Recently, we had a dear friend visit us from Atlanta. A South African native, this was his first trip to Napa and Sonoma. Having spent much of his younger years wandering around Stellenbosch and Constantia in the Western Cape, he was familiar with the concept of wine gardens (what you and I call vineyards). As he drove through the American equivalent, he was blown away by the similarities shared with his homeland.  More than anything, he was surprised by the size of the region. Before his visit, he had assumed that Napa was just one, simple place. One small valley. As in: here’s the town and here are the vineyards. He didn’t expect to find town after town, vineyard after vineyard, and (more tellingly) appellation after appellation. Thrown in between two mountain ranges on either side of the valley (Mayacamas to the west and Vaca to the east), the nuances of the geography and growing regions of the Napa Valley change drastically wherever you go.

Bodega, Stellenbosch, Western Cape, RSA

Over a bottle of wine, he asked us about the geography and brief history of these various appellations or, as we came to share with him, AVAs. AVA is a term thrown around a lot these days. It stands for American Viticultural Area and accounts for a specific wine-growing region. In a nutshell, it is a legally defined geographic area where grapes are grown. Napa Valley, as a whole, is an AVA, but within the Napa Valley AVA, there are 16 (yes, 16!) sub-appellations. Confused yet? Don’t worry; we’ll help you make sense of this.

As with anything designed to describe specific traits (think Georgia peaches, Vermont Cheddar, or Idaho potatoes) there are rules that protect AVAs. For a wine to qualify under an AVA banner, it has to meet specific requirements set forth by the Alcohol and Tobacco Tax and Trade Bureau. If we were growing a Cabernet in the valley and wanted to label it a Stag’s Leap Cabernet, we would need to ensure that 85% of our juice (grapes) came from the Stag’s Leap AVA.

Some may argue that AVAs are just another way to combat wine fraud by means of designating wine origin. Others may be more contentious and say that it’s a marketing ploy. But for those of us who live here, AVAs make simple, logical sense. In a valley that is over 30 miles long, microclimates exist everywhere you look. And so, by default, the geography of this area truly does create a myriad of authentic and unique growing regions.

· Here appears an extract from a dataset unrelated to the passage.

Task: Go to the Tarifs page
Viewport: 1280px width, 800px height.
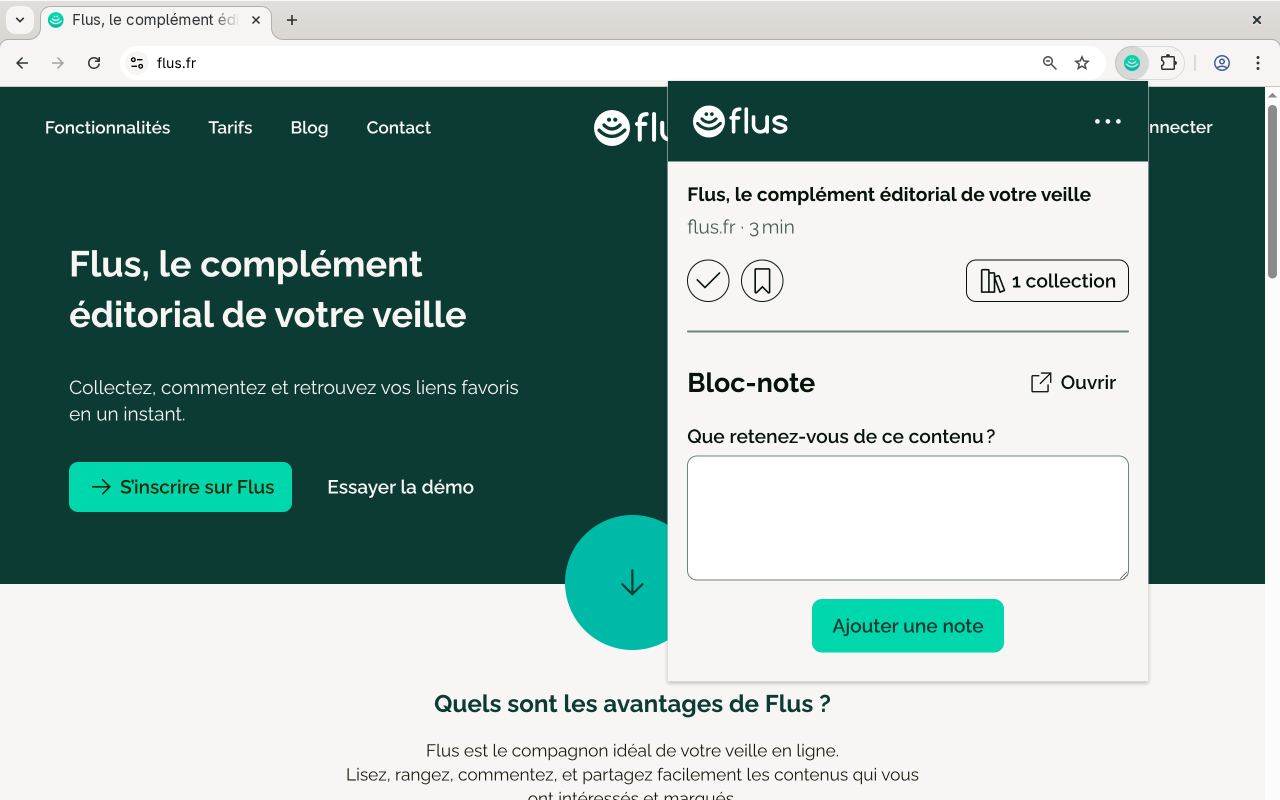Action: tap(230, 127)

For example, the Western slopes of the valley are flanked with dense forestry, while the Eastern hills are more arid and sparsely covered. Up valley, you can get 50-degree temperature swings in a 24-hour period, whereas other parts of the valley have much smaller shifts. Even the dense morning fog (created by the marine layer traveling east off the Pacific Ocean) affects every square foot of the valley a bit differently. Some vineyards are packed with fog well into the late-morning, while other areas see it burn off more quickly. What’s more is that variations in microclimates aren’t the only thing to consider. Add to this the variability of soil composition (volcanic, porous, rocky, etc.), and you have a lot to deal with before the first vine even goes in the ground.

Raymond Vineyards, St. Helena AVA, Napa Valley, California

Given all of this, the valley’s climate and soil patterns are fickle and varied at best, frustrating and challenging at worst, and sometimes confound even the most seasoned veterans. Essentially, you can have vineyards just a couple miles apart that produce vastly different grapes. Place, in this sense, means everything. It means that you can have vineyard plots that produce stellar Chardonnay just down the road from plots where Chardonnay would be hard-pressed to grow at all, let alone flourish. Or that two clones of the same Cabernet can be grown on two separate vineyards, just miles from one another, and produce vastly different grapes. Different microclimate, different soil, entirely different ball game.

Taking all of this into account, you can see why producers in different parts of the Valley want their grapes recognized separately of others. Given these distinctions, we figured that before we start traipsing throughout the valley showcasing our interviews and tours, a brief tutorial on the various Napa Valley AVAs was in order.

So, without further adieu, we give you a crash course on the geography of the Napa Valley and its corresponding sub-appellations.

The Towns (from South to North):


Land of transition and contradictions. A little bit small-town Americana, with a side of rough ‘n tumble, complemented with a topping of budding prosperity.


Miami Beach Lite. A little flash, a pinch of pretense, and a whole lotta fun.


The quintessential one-store town. Seriously. One store: Oakville Grocery.


Should just be called the “Rutherford Grill Town.”

St. Helena

Drive a Range Rover? Then come on down!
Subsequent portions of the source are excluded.